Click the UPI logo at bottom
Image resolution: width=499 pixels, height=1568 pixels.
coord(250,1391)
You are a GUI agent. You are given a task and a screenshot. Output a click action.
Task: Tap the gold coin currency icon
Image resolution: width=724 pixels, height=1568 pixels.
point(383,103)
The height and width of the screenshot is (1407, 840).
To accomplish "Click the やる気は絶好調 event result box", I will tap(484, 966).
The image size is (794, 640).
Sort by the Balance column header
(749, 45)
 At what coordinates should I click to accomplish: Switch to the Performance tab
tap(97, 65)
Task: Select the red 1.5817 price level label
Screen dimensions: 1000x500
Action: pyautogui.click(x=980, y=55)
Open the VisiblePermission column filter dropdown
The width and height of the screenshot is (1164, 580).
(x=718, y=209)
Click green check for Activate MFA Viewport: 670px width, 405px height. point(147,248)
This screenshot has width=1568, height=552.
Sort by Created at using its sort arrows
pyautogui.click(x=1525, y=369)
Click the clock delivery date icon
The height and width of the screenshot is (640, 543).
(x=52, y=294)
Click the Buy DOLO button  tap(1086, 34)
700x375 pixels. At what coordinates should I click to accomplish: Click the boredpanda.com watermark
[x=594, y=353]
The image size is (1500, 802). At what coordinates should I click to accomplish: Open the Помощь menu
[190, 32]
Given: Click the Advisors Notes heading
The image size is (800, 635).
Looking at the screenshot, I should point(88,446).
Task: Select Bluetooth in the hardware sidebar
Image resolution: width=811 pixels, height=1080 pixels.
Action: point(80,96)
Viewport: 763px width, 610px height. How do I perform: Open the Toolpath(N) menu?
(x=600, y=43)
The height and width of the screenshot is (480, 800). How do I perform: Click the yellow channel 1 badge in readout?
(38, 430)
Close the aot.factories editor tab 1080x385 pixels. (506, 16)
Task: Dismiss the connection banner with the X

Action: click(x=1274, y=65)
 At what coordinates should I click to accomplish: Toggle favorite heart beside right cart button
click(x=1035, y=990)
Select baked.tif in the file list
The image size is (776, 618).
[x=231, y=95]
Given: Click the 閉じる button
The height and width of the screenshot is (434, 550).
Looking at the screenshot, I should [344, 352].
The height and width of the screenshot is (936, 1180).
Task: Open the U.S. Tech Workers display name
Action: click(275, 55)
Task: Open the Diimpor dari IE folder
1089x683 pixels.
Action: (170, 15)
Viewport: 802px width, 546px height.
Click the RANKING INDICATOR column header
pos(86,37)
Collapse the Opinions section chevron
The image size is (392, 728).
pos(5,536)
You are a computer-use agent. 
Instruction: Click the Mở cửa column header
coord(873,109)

####################

Work item —
Using the data above, transcribe the lines that run from the line with "1089x683 pixels." to the line with "You are a computer-use agent.", both ends kept, and output nothing else.

Result —
1089x683 pixels.
Action: (170, 15)
Viewport: 802px width, 546px height.
Click the RANKING INDICATOR column header
pos(86,37)
Collapse the Opinions section chevron
The image size is (392, 728).
pos(5,536)
You are a computer-use agent. 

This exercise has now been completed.